Additionally, Secretary Vilsack has made numerous assertions about civil rights at the USDA that have been proven false by the 2-year investigation, “How the USDA distorted data to cover up decades of discrimination against black farmers” by Nathan Rosenberg and Bryce Wilson Stucki. The investigation found that the USDA promoted misleading data to portray a fictional black farming revival that falsely inflated the agency’s civil rights record and ultimately cost land and money to black farmers.
In 2010, Secretary Vilsack wrongfully and hastily fired Georgia State Director of Rural Development Shirley Sherrod over false allegations of discrimination against white farmers, but took no action against officers. USDA racist credit cards with well-documented complaints of racial and discrimination. animosity against black farmers.

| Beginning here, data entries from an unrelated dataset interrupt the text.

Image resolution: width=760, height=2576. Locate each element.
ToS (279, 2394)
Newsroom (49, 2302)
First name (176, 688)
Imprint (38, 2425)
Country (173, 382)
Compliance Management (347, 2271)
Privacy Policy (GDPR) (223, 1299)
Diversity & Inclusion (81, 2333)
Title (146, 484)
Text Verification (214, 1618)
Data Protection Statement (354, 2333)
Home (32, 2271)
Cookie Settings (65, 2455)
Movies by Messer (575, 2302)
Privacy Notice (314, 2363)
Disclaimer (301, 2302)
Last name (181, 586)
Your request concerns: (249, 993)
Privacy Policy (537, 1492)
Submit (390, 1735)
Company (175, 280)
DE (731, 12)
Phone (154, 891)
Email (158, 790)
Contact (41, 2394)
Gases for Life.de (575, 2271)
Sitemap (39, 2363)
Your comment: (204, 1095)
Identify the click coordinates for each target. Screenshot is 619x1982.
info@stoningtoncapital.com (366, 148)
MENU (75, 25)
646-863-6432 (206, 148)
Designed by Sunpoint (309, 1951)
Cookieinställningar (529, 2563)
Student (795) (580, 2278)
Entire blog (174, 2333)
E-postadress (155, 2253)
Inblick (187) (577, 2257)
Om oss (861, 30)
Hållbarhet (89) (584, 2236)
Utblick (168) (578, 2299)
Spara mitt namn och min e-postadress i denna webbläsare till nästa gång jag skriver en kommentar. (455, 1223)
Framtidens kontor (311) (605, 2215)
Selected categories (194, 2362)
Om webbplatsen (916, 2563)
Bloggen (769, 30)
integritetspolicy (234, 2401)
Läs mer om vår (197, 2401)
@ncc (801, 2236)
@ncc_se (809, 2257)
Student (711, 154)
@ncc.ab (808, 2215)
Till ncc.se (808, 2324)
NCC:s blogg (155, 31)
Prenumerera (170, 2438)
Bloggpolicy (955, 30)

Most recently, Secretary Vilsack did not fire any of the loan officers in Georgia who accelerated loans and issued foreclosure notices against black farmers in violation of President Biden’s existing USDA foreclosure moratorium.
In another blatant act of arrogance and contempt for the restoration of black farmers, Secretary Vilsack refused to respond to the congressional inquiry of U.S. Senator Raphael Warnock as a member of the U.S. Senate Agriculture Committee regarding the allocation of the $1 billion fund provided under the US Bailout Act.
For these reasons, we demand the resignation of Secretary Thomas Vilsack.